Stories of life on our farm in Northwest Georgia where every day is an adventure in this beautiful spot that God has entrusted to our stewardship.

Saturday, July 16, 2011

Getting Ahead

(I've actually been getting behind in my blog due to our travels and summer activities.  I actually took these pictures two weeks ago.)

It's time to breed Sara again, and we found out that Bickett Genetics will come to Sara instead of her having to go to them.  That will traumatize Siobhan less and enable us to save board fees for Sara.  Since we know that she is coming into season regularly, we don't need to have her there for ultrasounds.  What we do need to have is a way to restrain her for the necessary procedures.  What we need is a head gate.

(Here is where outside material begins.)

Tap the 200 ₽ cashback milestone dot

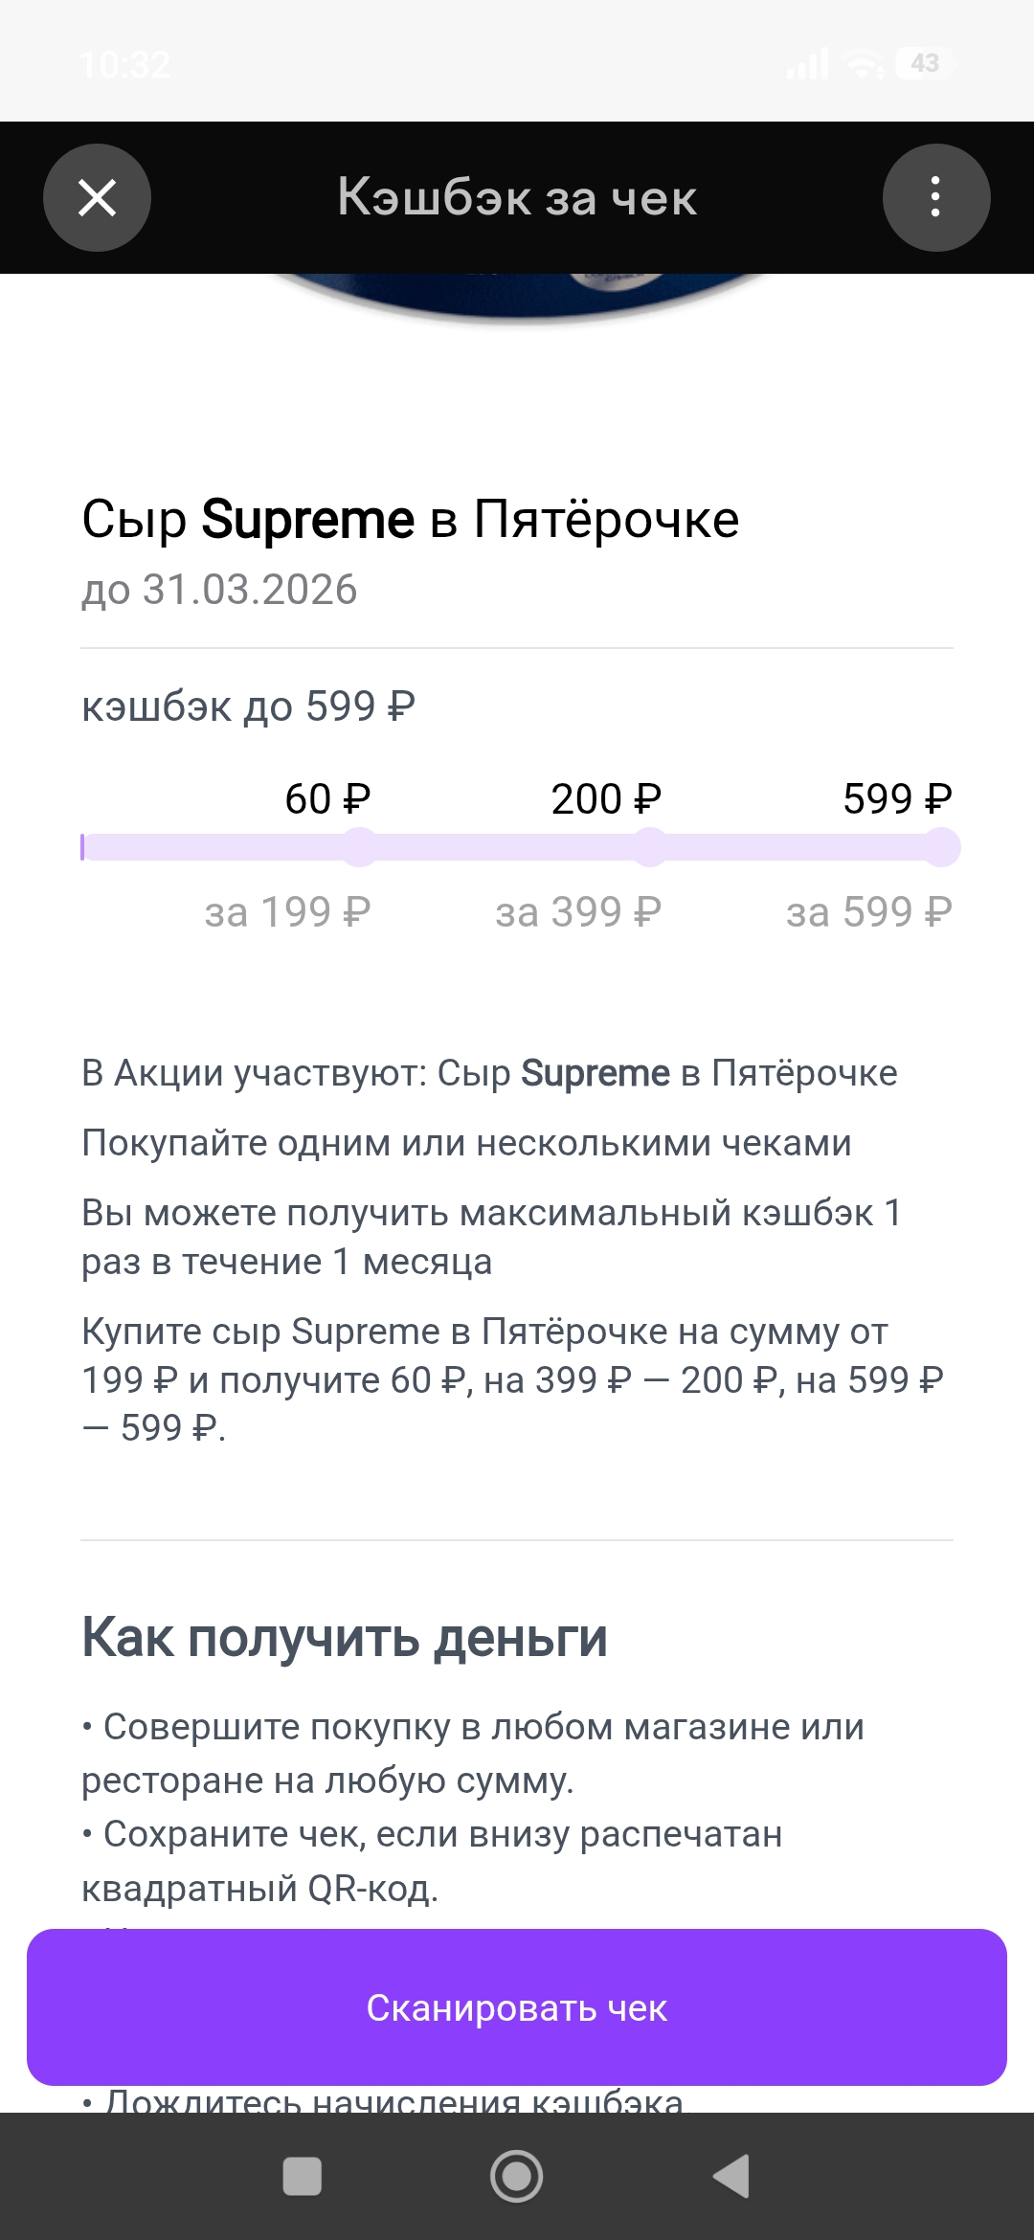coord(650,847)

We researched head gates a bit and found that for cows with horns, the manual kind seems to work better.  Being complete novices, we'll take every advantage we can get!

Luckily, our property came with a sturdy cattle chute ready made for a head gate (which had been removed before we bought it) behind the run-in shed in the Lower Pasture.
Of course, even with a head start (pun intended), nothing is ever as easy as you think it's going to be.  The chute was built for a narrower head gate than the one we bought from Tractor Supply.  So Herb had to bolt a 4x4 post to the existing right-hand post.

When we lifted the head gate (about 200 lbs) into position, we discovered that a chunk of concrete used to set the posts was tipping the head gate off kilter.  So Herb broke out the pick axe and we leveled the ground.
This photo shows the new post in the background as Herb uses his Father's Day gift, a cordless drill to make holes for the bolts to secure the head gate to the chute.

This is just a fun shot of the sawdust flying.  What on earth did people do when they had to turn a drill by hand?

When it was finally time to bolt the head gate to the chute, I got to do my thing:  throw my weight around.  Actually, I was just holding the head gate in place.
Here it is, our completed head gate, being inspected by Tai.  This was definitely a lot more work than it looks like in this post!  It involved several trips in the truck back and forth to the barn, not to mention Herb's three or four trips to Ace Hardware for things we hadn't known we would need.  It was also baking hot in the direct sun.  But Part I of the job is done, and the head gate actually works.  And that's really what counts, isn't it?


  1. Wait, Tai's with us in VA, how did you get a pic of him down there???!!! Did you send the wrong Tai with us????

  2. Aha! You missed the italic print at the top where I said I took these photos two weeks ago. Don't worry, he didn't run back here to see us. He's still in Va.

  3. PS You need to update the cast of Zephyr Hill Farm to include Misty!!!

  4. That looks like one excellent head gate. What brand did you get? When you use it do post some pictures.

    We're going to have to upgrade our facilities too, so I've been researching squeeze chutes. I even found a place that can get US brand chutes that are way heavier duty than the French ones. But my pens need work, too.

    Our facilities might suck but at least it is raining here and everything is growing again.

    How are the pastures doing your way?

  5. @wobbly, we hope it's excellent. I'll definitely post some pictures when we use it and let you know how it works, especially with Sara's horns and small size.

    It's a Cattlemaster by Tarter. Here's a link to it on their website.

    There's always something that needs updating, isn't there? For us it the fence on the Lower Pasture which is in terrible shape and getting another area fenced in so it's usable.

    So glad to hear you're getting rain and grass is growing. That makes everything better, doesn't it? We're actually having rain this summer, too, compared to last summer when it didn't rain a drop for all of July, August, September and half of October. I won't call the pastures lush this year because it'll take more than what we've had for them to recover from last year, but it's certainly helping.